=== PAGE ===
Start

Mining Injustice: Is ‘Canada’s University’ Complicit?

Apr 1, 2011

Mining Injustice: Is ‘Canada’s University’ Complicit?

A recent post on the University of Ottawa website celebrates the signing of an agreement between the University and the Devonshire Initiative (DI), a "forum for leading international development NGOs and Canadian mining companies to come together in response to the social agenda surrounding private sector investment and community development issues". However, the University’s support for the DI is raising a lot of eyebrows. Emelia Koberg, a student and a founder of Mining Justice Ottawa, says “this agreement was created without any consultation with students or professors and meetings are now closed to the University of Ottawa community, the very people who are supposed to be supporting this project – what do they have to hide?”

Mining Justice Ottawa, a student group at the University of Ottawa, organized a forum with representatives from the DI, including the Prospectors and Development Association of Canada (PDAC) and CARE Canada, as well as Mining Watch, an NGO. This sparked a discussion around the social and environmental impacts of Canadian mining companies operating abroad, as well as what the DI is proposing to do about it, or as some would say, not do about it.

End

=== RAW DATA ===
Start

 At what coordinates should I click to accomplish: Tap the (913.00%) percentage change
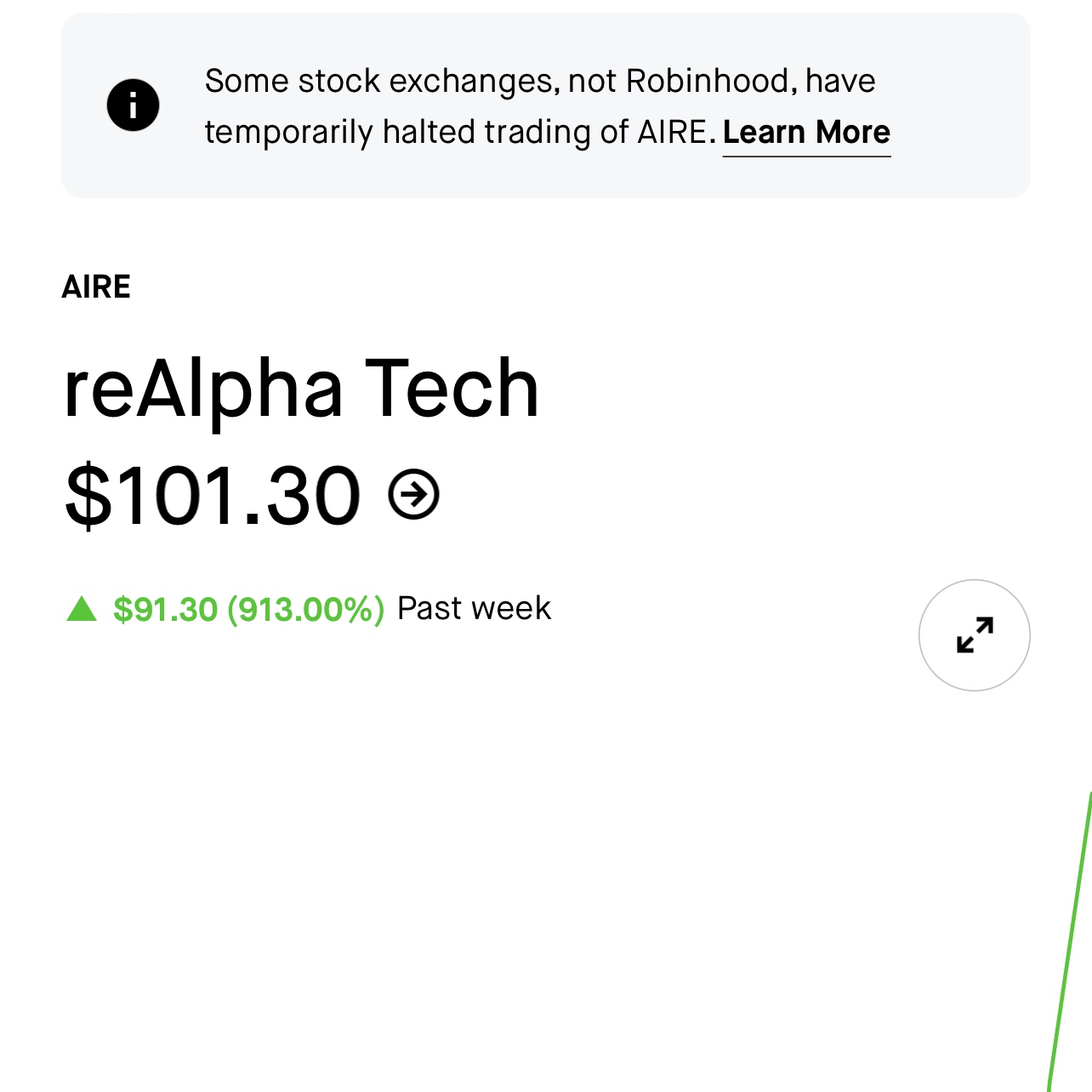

End

In the page on the University of Ottawa's agreement with the Devonshire Initiative, which student group organized the forum with DI representatives?

=== THE COMPLETED TASK ===
Mining Justice Ottawa